Okay... Asking to see if anyone can let me know the problem here.
We have some clean technologies (wind/solar), but they have serious problems.
One, they're unreliable and not always aligned for peak generation with peak usage. I.e. I posted a couple months ago that the peak in CA for solar generation is during the mid-afternoon hours and peak usage is roughly 4-9 PM when people get home from work.
Two, and related to the first problem, is that we don't have good energy storage capability.

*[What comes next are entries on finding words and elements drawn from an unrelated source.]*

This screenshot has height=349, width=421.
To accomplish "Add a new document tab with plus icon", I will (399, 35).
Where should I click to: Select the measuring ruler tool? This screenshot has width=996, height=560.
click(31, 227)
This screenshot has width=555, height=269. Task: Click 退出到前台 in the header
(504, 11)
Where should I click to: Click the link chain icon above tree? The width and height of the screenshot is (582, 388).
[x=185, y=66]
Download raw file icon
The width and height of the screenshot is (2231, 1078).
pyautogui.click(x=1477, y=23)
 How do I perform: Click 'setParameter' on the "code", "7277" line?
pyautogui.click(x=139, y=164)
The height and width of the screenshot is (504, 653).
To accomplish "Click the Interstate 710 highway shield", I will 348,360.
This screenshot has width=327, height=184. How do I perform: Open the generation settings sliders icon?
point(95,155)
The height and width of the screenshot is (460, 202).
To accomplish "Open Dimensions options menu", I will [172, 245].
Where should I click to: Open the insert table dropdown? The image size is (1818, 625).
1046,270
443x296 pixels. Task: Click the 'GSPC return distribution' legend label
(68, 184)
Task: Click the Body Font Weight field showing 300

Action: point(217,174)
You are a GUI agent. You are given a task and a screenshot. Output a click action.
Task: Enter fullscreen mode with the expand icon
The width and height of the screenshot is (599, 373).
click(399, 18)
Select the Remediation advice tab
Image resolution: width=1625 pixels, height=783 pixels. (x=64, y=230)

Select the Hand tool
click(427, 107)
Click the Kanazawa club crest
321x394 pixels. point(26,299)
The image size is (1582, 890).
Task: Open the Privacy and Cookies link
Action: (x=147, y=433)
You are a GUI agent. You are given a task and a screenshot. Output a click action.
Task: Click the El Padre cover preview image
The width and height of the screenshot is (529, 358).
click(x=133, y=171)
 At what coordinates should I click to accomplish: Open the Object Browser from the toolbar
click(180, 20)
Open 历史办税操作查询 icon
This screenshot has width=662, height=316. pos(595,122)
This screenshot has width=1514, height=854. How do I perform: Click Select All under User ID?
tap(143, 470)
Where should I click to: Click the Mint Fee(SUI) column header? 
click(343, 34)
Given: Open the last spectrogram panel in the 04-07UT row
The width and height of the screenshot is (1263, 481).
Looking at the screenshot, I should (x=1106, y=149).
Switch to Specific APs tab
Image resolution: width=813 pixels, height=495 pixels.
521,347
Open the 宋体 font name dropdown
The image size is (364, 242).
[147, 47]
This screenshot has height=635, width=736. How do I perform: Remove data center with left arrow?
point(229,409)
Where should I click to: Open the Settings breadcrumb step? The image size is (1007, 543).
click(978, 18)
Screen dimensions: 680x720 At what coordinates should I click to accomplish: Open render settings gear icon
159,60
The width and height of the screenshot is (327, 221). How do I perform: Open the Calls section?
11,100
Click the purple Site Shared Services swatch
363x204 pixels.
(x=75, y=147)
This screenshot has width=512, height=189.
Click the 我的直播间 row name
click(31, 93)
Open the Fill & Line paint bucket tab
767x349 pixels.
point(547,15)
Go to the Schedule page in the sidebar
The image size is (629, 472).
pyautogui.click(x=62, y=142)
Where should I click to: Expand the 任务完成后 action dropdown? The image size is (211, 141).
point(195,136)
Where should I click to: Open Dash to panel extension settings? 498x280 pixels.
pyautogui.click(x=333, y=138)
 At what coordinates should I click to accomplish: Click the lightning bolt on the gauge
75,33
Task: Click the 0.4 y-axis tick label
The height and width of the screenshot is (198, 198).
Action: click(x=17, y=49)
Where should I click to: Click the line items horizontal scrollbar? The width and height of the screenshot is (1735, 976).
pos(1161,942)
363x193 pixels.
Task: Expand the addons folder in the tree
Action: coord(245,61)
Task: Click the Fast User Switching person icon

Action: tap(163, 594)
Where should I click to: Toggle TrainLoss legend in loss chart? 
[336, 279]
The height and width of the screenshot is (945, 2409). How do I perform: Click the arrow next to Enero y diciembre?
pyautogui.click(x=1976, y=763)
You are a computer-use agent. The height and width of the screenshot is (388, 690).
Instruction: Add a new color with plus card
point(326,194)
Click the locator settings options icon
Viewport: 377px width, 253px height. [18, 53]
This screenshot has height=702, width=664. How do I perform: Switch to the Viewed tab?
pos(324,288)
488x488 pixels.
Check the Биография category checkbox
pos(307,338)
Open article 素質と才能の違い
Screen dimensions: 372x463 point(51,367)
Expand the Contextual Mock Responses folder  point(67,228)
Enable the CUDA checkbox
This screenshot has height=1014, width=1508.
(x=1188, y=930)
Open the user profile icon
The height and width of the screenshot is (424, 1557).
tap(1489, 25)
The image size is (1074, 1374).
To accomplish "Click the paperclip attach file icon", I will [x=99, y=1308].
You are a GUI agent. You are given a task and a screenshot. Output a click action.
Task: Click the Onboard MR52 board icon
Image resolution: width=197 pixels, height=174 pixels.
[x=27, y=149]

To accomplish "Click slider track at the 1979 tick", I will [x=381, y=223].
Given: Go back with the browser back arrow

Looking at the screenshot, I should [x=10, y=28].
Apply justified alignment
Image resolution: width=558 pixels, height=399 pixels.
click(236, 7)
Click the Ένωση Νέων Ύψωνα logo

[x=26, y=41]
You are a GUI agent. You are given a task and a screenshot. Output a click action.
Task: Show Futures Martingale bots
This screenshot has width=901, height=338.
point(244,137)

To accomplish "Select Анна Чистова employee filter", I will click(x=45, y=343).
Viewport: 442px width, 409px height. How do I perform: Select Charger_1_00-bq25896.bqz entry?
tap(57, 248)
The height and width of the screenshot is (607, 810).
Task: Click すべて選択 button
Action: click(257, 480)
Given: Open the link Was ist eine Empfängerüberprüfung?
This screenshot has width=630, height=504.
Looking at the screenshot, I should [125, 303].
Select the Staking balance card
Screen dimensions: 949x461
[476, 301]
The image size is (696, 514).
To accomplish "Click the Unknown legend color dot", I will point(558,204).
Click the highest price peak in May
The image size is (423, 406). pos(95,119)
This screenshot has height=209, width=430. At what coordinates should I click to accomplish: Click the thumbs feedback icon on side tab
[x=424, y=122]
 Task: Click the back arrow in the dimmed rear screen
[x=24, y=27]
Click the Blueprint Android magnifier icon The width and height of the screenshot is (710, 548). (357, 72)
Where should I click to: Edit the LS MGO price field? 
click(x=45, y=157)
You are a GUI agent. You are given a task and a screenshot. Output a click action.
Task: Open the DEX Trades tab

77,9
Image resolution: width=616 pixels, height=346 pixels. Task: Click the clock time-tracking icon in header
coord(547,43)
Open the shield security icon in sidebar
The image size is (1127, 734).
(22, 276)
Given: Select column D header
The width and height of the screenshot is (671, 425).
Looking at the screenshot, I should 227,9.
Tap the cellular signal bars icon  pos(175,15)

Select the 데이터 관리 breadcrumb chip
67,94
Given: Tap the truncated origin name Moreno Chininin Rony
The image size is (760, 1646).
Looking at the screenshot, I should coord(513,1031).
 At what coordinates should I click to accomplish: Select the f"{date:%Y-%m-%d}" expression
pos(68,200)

Storage could solve the mismatch between generation and usage issue, because then we could use the stored energy for peak usage rather than relying on quick-fired NG or other CO2-generating technology.
We could use battery storage, but building batteries isn't the cleanest from an environmental perspective and will take significant natural resources to scale. I don't think it's economic (although it maybe can be at a home-scale solar / battery combo).
But, we have hydrogen fuel cells. Hydrogen is a zero-CO2 emissions fuel when used in a fuel cell, which converts hydrogen into electricity. The problem is "how do you create liquid hydrogen?" because it tends to be a very electricity-intensive process.
But if we have clean electricity production (wind/solar) and clean usage (hydrogen fuel cells), why don't we use solar/wind to generate liquid hydrogen that we can then store for use in fuel cells for peak demand?
I'm assuming it's inefficient, costly, and thus uneconomical as a storage tech. But I've never investigated so I'm asking all of you.